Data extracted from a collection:

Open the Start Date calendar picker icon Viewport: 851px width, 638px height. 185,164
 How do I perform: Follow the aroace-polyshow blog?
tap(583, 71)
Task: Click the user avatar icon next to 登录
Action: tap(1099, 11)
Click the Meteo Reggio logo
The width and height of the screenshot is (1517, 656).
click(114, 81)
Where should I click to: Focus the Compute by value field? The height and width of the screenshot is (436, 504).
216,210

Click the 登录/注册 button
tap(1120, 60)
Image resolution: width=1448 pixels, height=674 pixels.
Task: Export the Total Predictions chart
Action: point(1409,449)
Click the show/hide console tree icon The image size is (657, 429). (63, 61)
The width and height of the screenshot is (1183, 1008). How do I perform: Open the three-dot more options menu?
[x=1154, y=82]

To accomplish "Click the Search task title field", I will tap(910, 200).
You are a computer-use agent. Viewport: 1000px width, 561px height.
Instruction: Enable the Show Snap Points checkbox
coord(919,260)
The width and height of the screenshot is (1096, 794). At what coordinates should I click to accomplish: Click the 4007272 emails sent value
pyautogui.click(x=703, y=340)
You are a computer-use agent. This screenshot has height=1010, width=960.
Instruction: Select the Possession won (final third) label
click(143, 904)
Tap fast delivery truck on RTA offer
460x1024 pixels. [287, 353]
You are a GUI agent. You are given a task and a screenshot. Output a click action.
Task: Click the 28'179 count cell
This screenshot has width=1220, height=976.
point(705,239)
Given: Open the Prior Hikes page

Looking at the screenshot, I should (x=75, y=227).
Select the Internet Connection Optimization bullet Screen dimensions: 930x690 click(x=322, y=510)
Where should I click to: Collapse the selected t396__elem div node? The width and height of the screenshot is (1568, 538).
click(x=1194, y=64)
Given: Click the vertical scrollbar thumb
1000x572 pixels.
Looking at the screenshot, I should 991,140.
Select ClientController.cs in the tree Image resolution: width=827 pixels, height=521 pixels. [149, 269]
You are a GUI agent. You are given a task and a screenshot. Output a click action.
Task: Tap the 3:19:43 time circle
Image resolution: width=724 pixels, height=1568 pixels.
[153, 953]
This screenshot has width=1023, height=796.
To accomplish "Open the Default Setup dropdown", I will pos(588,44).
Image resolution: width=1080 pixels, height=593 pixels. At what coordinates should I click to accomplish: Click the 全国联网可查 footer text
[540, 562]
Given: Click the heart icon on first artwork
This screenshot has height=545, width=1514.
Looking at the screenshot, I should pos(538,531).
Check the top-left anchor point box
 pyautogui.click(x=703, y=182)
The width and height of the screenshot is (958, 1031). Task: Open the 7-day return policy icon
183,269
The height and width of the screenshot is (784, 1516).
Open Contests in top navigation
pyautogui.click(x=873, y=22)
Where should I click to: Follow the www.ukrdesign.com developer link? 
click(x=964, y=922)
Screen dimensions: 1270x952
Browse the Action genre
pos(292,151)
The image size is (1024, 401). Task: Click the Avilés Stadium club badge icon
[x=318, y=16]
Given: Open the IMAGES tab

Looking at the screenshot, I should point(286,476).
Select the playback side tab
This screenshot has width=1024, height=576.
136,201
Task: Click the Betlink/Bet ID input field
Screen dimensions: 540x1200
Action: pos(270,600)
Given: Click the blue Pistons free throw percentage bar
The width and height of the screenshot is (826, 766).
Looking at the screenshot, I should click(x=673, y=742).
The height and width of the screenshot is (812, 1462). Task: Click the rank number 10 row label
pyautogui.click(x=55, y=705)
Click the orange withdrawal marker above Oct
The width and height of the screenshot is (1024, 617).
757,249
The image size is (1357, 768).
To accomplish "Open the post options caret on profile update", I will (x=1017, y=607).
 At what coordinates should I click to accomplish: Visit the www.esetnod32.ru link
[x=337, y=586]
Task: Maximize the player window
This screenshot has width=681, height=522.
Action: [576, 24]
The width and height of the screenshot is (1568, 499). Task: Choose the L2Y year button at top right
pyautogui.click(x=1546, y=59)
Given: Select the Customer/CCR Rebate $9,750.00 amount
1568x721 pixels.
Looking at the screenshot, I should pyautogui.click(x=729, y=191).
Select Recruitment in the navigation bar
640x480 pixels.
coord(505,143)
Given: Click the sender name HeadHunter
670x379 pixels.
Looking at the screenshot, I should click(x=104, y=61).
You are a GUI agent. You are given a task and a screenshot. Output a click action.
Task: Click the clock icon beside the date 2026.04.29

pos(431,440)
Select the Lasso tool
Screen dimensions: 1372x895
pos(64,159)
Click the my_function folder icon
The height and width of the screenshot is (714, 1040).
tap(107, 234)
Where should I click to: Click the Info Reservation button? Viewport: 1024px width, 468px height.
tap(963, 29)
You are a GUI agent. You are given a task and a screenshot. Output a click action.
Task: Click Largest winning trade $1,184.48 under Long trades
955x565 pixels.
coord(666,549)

Work to complete: Nothing but the lines from the one with "The width and height of the screenshot is (1024, 617)." to the last line of the data should appear in the answer, each exactly as it stands.

Answer to the exercise:
The width and height of the screenshot is (1024, 617).
757,249
The image size is (1357, 768).
To accomplish "Open the post options caret on profile update", I will (x=1017, y=607).
 At what coordinates should I click to accomplish: Visit the www.esetnod32.ru link
[x=337, y=586]
Task: Maximize the player window
This screenshot has width=681, height=522.
Action: [576, 24]
The width and height of the screenshot is (1568, 499). Task: Choose the L2Y year button at top right
pyautogui.click(x=1546, y=59)
Given: Select the Customer/CCR Rebate $9,750.00 amount
1568x721 pixels.
Looking at the screenshot, I should pyautogui.click(x=729, y=191).
Select Recruitment in the navigation bar
640x480 pixels.
coord(505,143)
Given: Click the sender name HeadHunter
670x379 pixels.
Looking at the screenshot, I should click(x=104, y=61).
You are a GUI agent. You are given a task and a screenshot. Output a click action.
Task: Click the clock icon beside the date 2026.04.29

pos(431,440)
Select the Lasso tool
Screen dimensions: 1372x895
pos(64,159)
Click the my_function folder icon
The height and width of the screenshot is (714, 1040).
tap(107, 234)
Where should I click to: Click the Info Reservation button? Viewport: 1024px width, 468px height.
tap(963, 29)
You are a GUI agent. You are given a task and a screenshot. Output a click action.
Task: Click Largest winning trade $1,184.48 under Long trades
955x565 pixels.
coord(666,549)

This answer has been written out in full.